電車でついウトウトしてしまう…どうして? そのまま寝てもOK? “疑問”を専門家に聞いてみた
電車の座席に座っているときに、なぜか眠くなってしまうことはありませんか。SNS上では、「電車に乗ると、どうしてもウトウトしてしまう」「電車でウトウトしていたら乗り過ごした」といった声が上がっています。
電車の座席に座っている際に眠くなるのは、なぜなのでしょうか。そのまま眠った場合、体にどのような影響を及ぼす可能性があるのでしょうか。姿勢調整師の澤頭高司さんに聞きました。
座ったまま寝ると体に負担
Q.そもそも、電車の座席に座っているときにウトウトしてしまうのは、なぜなのでしょうか。考えられる原因について教えてください。
澤頭さん「主に『体の機能』『睡眠不足』『時間帯』という、3つの原因が考えられます。
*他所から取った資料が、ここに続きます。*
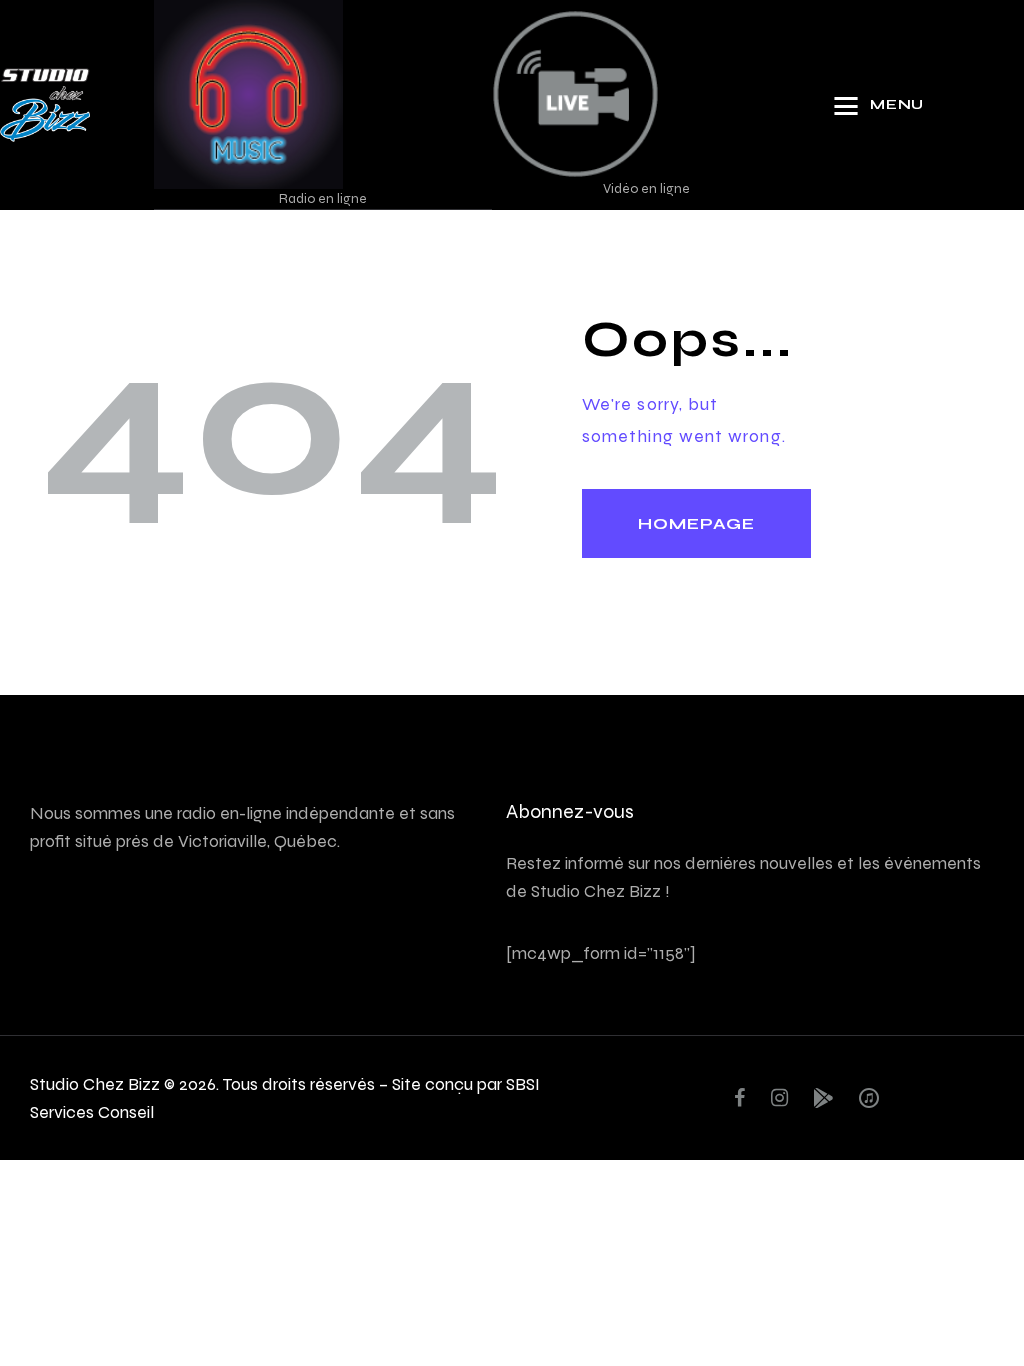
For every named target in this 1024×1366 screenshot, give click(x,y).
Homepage (696, 523)
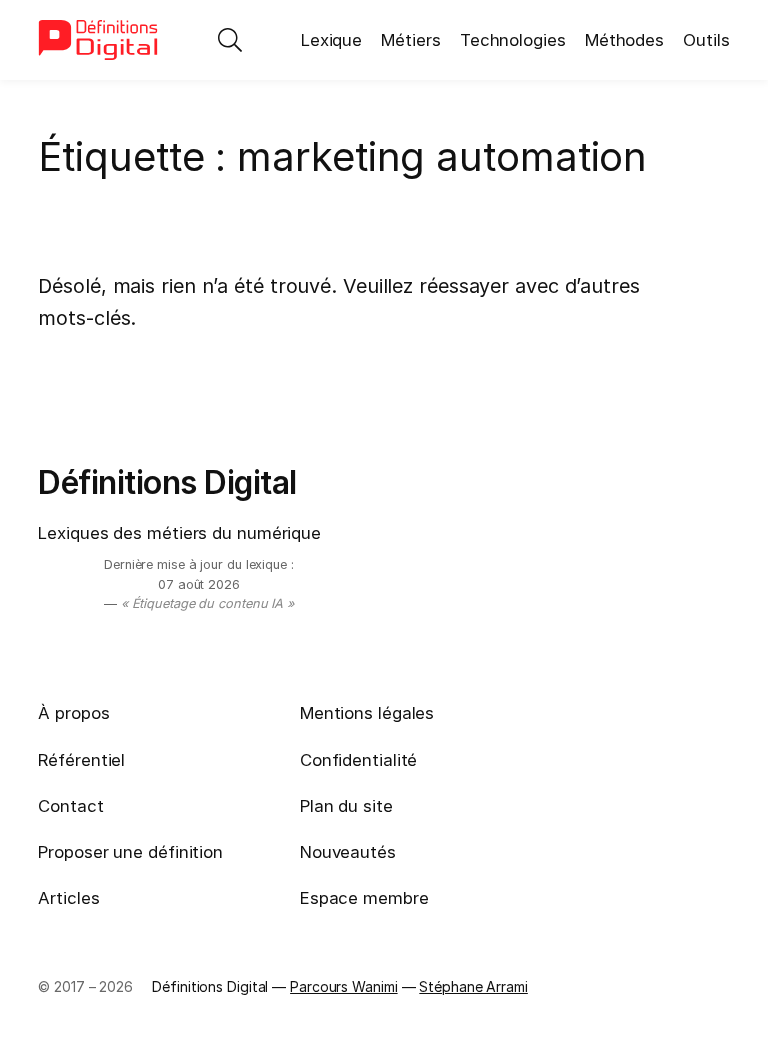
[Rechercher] (230, 40)
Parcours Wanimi (344, 986)
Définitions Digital (167, 482)
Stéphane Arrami (473, 986)
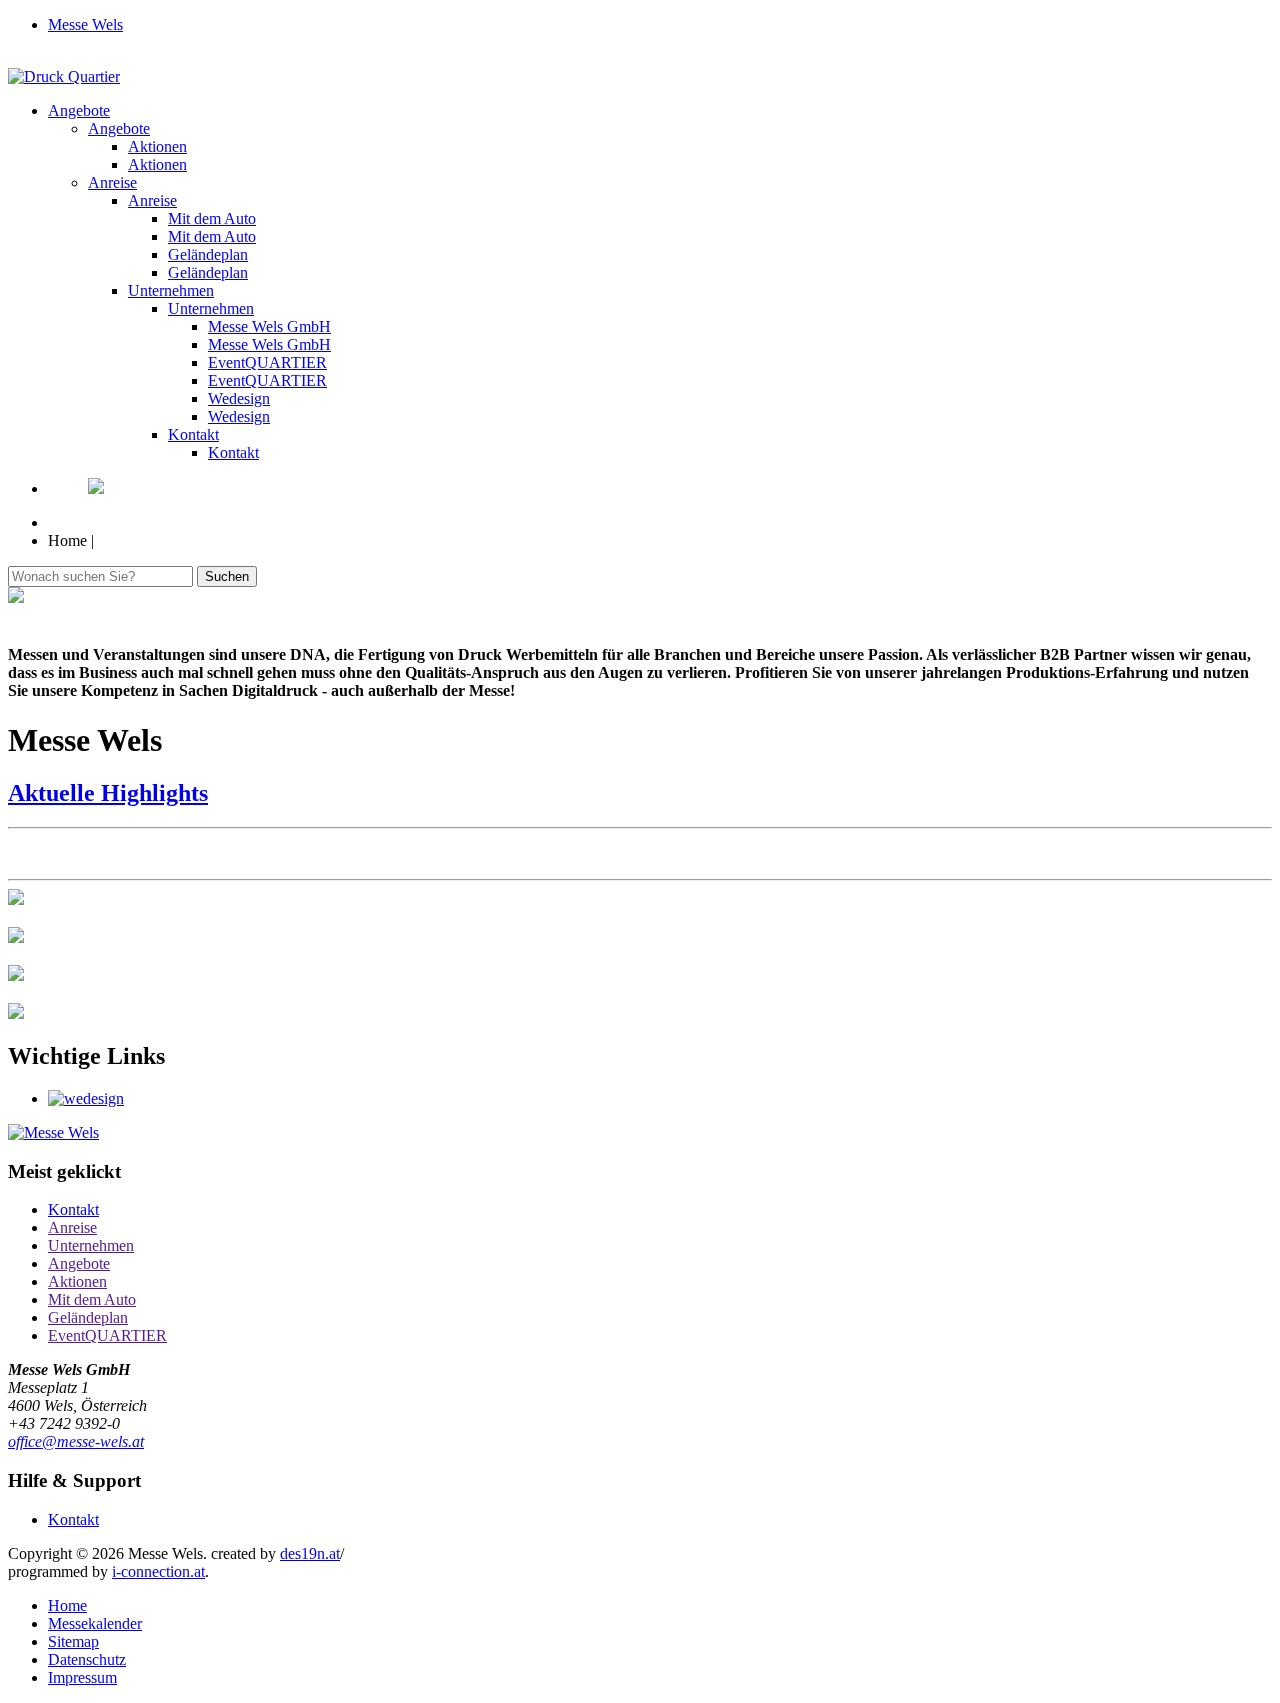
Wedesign (239, 398)
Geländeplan (208, 254)
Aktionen (157, 146)
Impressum (82, 1677)
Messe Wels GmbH (269, 326)
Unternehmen (171, 290)
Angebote (79, 110)
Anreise (112, 182)
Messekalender (95, 1623)
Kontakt (193, 434)
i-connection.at (158, 1571)
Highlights (108, 793)
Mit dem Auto (212, 218)
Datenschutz (87, 1659)
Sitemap (73, 1641)
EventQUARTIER (267, 362)
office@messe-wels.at (76, 1441)
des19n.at (310, 1553)
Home (67, 1605)
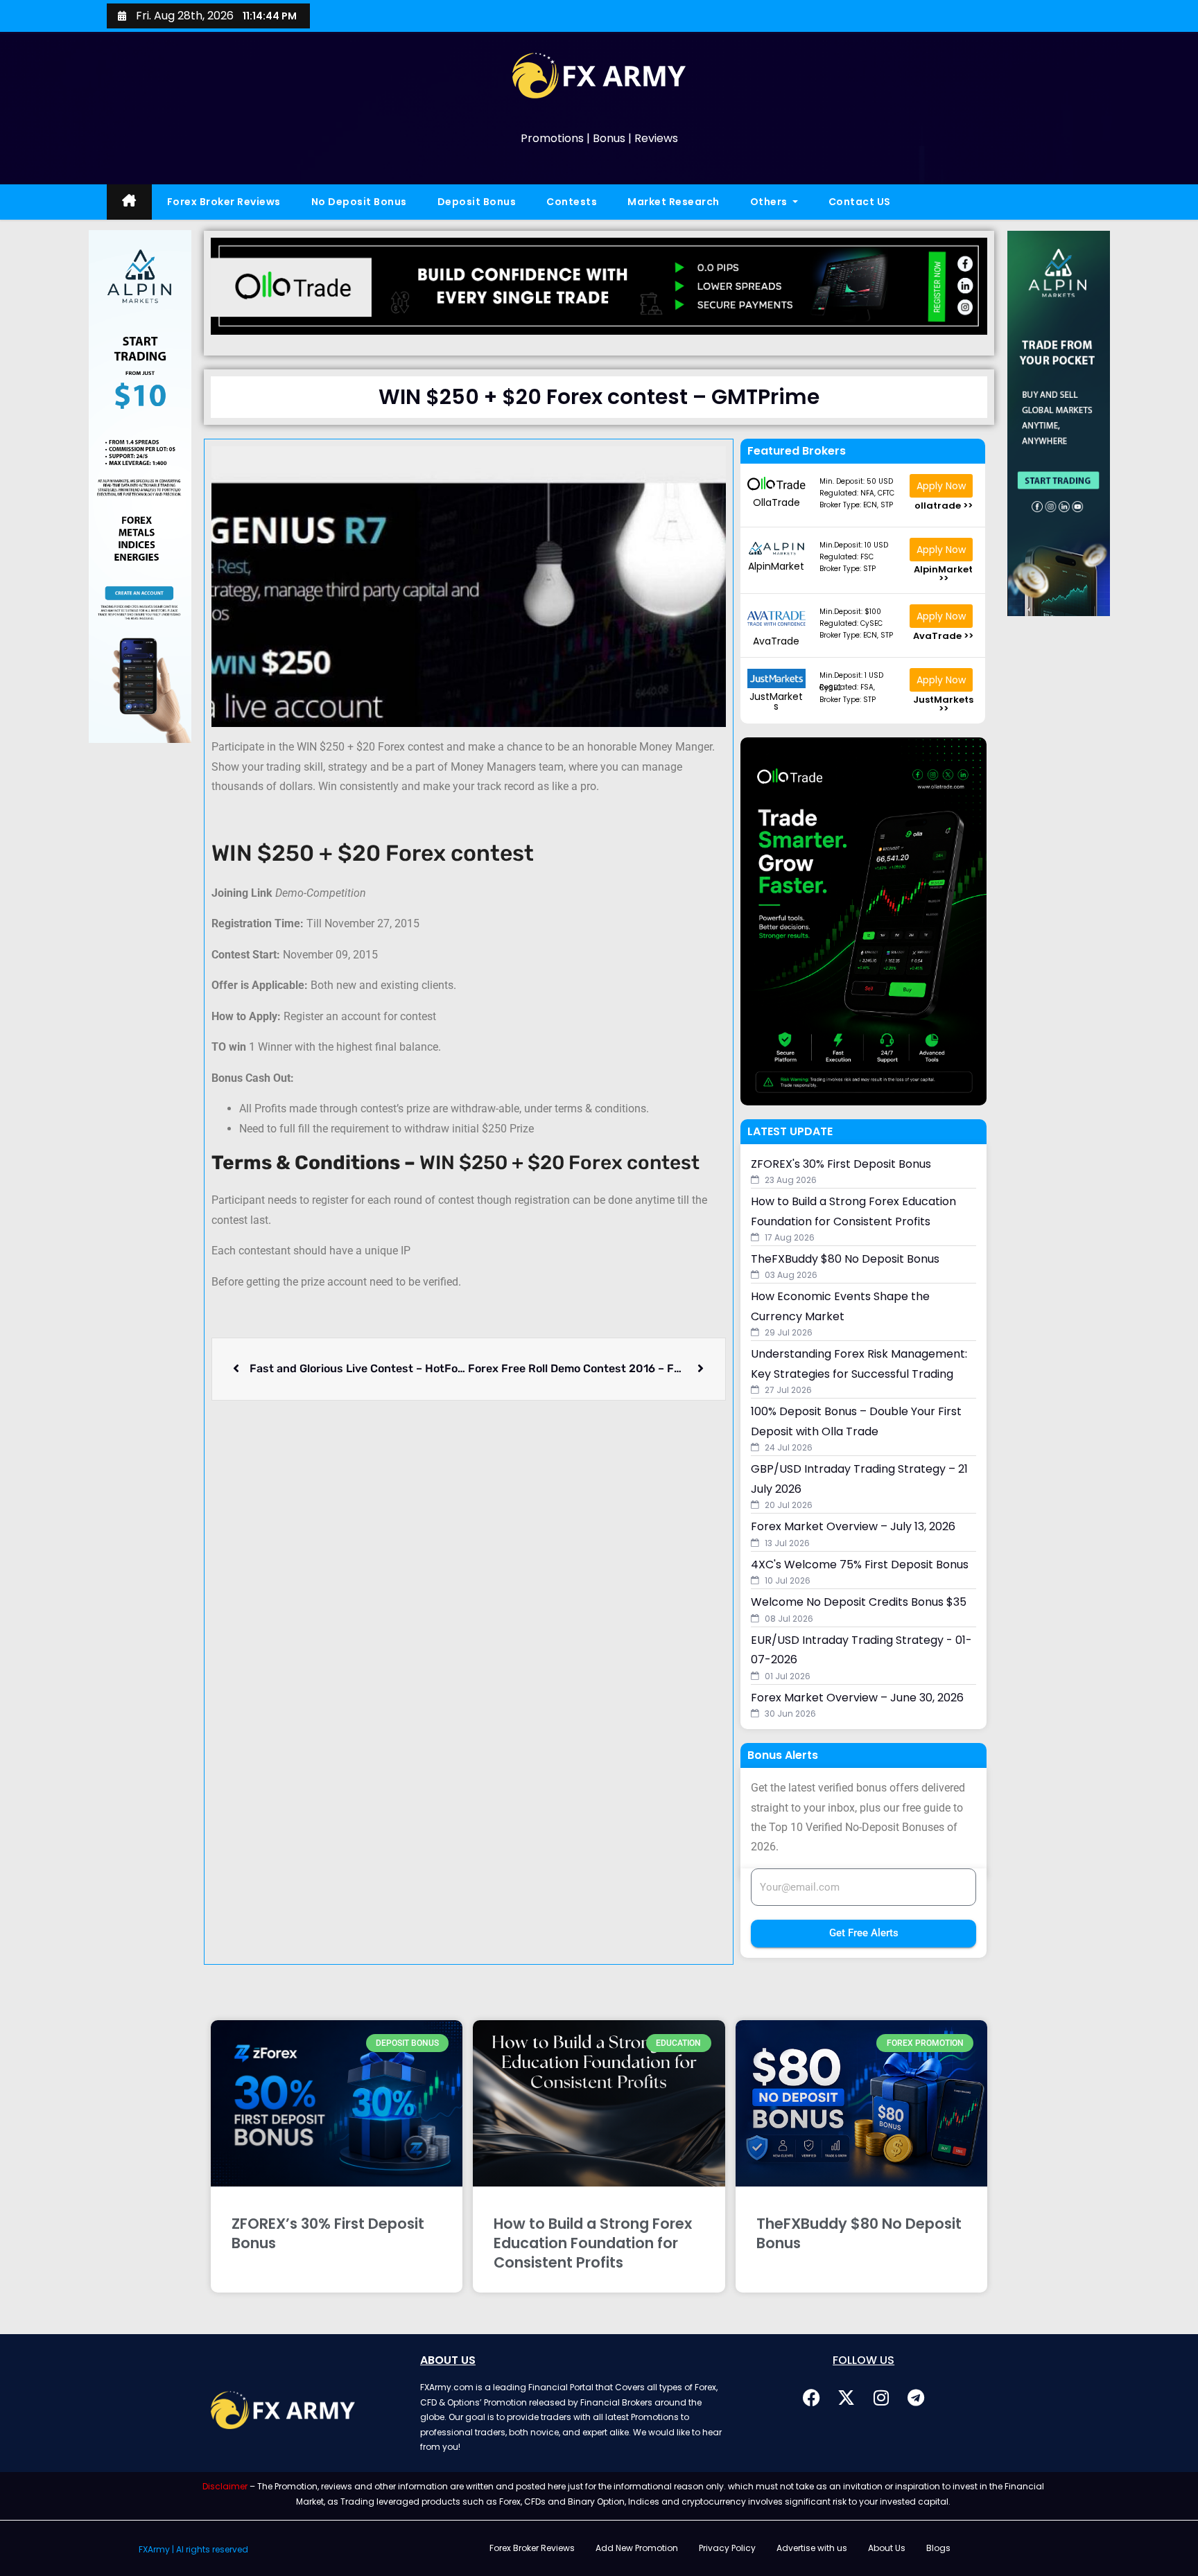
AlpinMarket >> (943, 574)
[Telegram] (916, 2397)
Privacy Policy (727, 2548)
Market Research (673, 202)
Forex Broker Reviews (224, 202)
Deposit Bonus (476, 202)
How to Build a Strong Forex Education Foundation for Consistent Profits (593, 2243)
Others (770, 202)
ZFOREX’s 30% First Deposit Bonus (328, 2233)
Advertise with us (811, 2548)
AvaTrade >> (943, 635)
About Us (886, 2548)
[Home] (129, 202)
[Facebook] (812, 2397)
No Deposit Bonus (359, 202)
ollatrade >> (943, 505)
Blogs (938, 2548)
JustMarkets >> (943, 704)
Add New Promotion (637, 2548)
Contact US (859, 202)
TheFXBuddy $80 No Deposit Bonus (859, 2233)
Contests (571, 202)
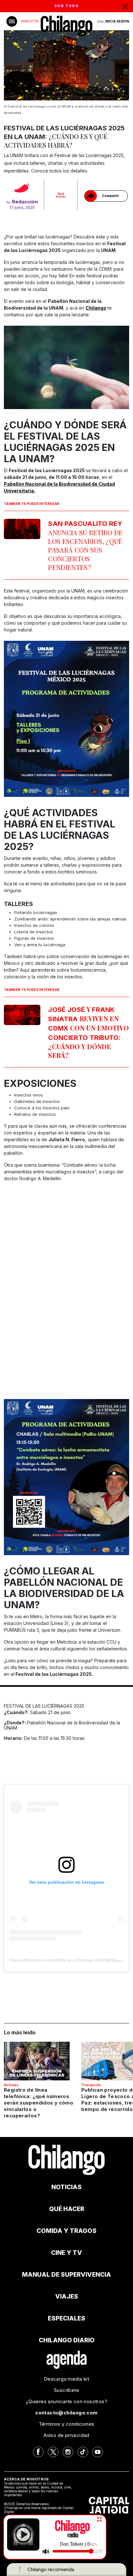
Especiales (66, 2318)
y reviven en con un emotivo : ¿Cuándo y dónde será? (88, 1032)
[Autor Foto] (22, 189)
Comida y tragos (66, 2231)
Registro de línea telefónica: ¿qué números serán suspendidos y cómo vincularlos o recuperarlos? (38, 2103)
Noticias (11, 2085)
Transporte (91, 2085)
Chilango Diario (67, 2340)
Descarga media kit (66, 2379)
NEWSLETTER (29, 21)
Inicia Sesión (117, 21)
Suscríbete (66, 2390)
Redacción (25, 202)
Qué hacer (61, 195)
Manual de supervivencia (66, 2274)
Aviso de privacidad (66, 2435)
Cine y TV (66, 2252)
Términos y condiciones (67, 2424)
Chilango (96, 308)
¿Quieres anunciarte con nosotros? (66, 2401)
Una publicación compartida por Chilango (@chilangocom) (68, 1960)
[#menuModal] (11, 21)
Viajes (66, 2296)
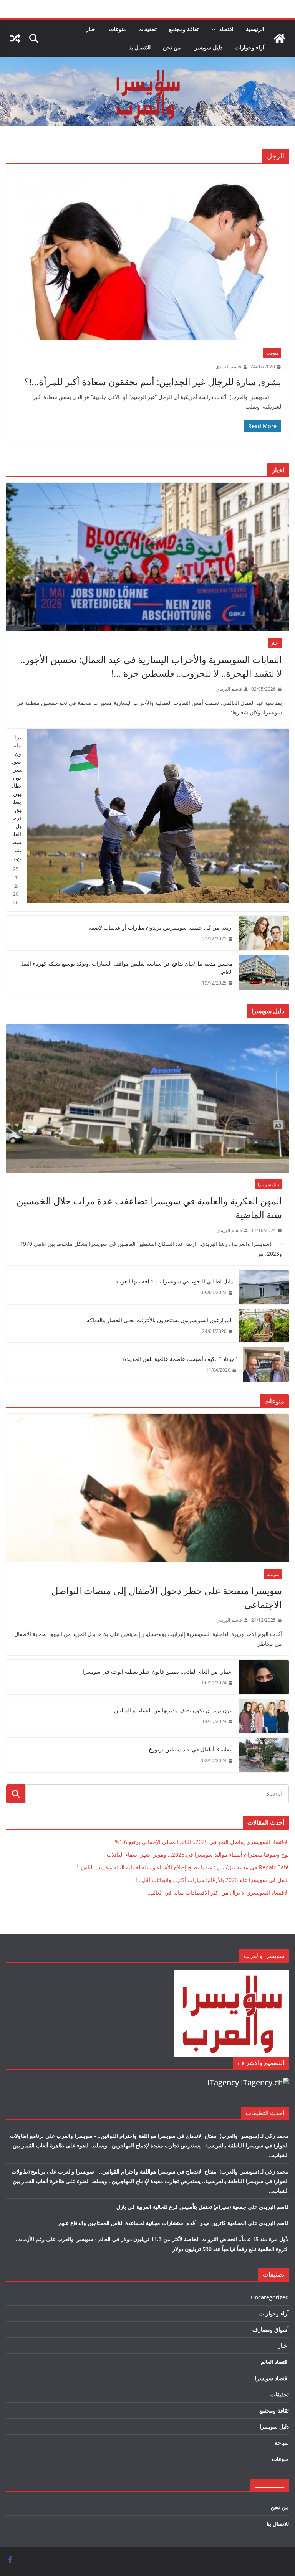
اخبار (91, 29)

人間の体は、電車の座席のような小さく揺れる場所にいると、感覚刺激により、ウトウトしてしまうようにできているといわれています。保護者が赤ちゃんを寝かせるときに、抱っこしながら揺らしたり、揺れるタイプのベッドを使ったりすることが多いのはそのためです。また、ハンモックを使ったときに気持ち良く感じると思います。
ただ、電車の揺れには、眠くなりやすい振動とそうではない振動があるという研究データもあるため、電車の座席に座ると確実に眠くなるとは言い切れません。
また、良質な睡眠を取っていない状態で電車の座席に座ると、眠くなりやすいです。特に昼食後は血糖値が高くなり、眠くなりやすいので、その時間帯に電車で座っていると、さらに眠くなる可能性があるでしょう。
このほか、人間の覚醒度は正午から午後3時の間が一番低くなるといわれており、その時間帯に電車で座ると眠くなる可能性があります」
Q.電車で座っているときに眠くなった場合、そのまま仮眠を取っても問題ないのでしょうか。
澤頭さん「姿勢科学の観点からお伝えすると、座った状態で仮眠を取るのは好ましくありません。正しい睡眠の姿勢は、布団やベッドにあおむけの状態で寝ることで、これにより、体をしっかりと休めることが可能です。横向きやうつぶせ、座った状態で寝ると、体に負担がかかります。
ここで、筋肉について解説します。人間が起きている間、筋肉は常に緊張していますが、寝ている間は筋肉が弛緩(しかん)し、脱力した状態となります。この状態であれば、体をしっかりと休ませることができます。
体を傾けた状態や座った状態で寝ると、睡眠中も筋肉が緊張してしまうため、体が痛くなったり、硬くなったりするなどの不具合が生じます。実は、これは寝違えの原因の一つでもあり、体の仕組みを知っていると予防することができます」
Q.電車で仮眠を取るのは好ましくないということですが、電車に乗ったときに眠くならない方法はありますか。
澤頭さん「一番有効な対策は、座らないことです。人間の場合、体に最も負担がかからないのは立っているときであり、その際につらく感じないのが、本来の姿です。
座っているときだけでなく、立っているときにも眠くなってしまう場合は、睡眠環境から変えていき、眠くならない体づくりをしていきましょう。日々の生活の中で、『疲れが取れない』『よく眠れない』『夜更かしをしてしまう』『夜中に何度も起きてしまう』といったことが起きる場合は、姿勢の悪さが原因である可能性があります。
姿勢が悪いと、神経の働きも血の巡りも悪くなるため、良質な睡眠を取ることができません。また柔らかいベッドや布団、枕などで寝ると姿勢が悪くなりやすく、神経の機能も低下し、睡眠の質も下がってしまうといわれています。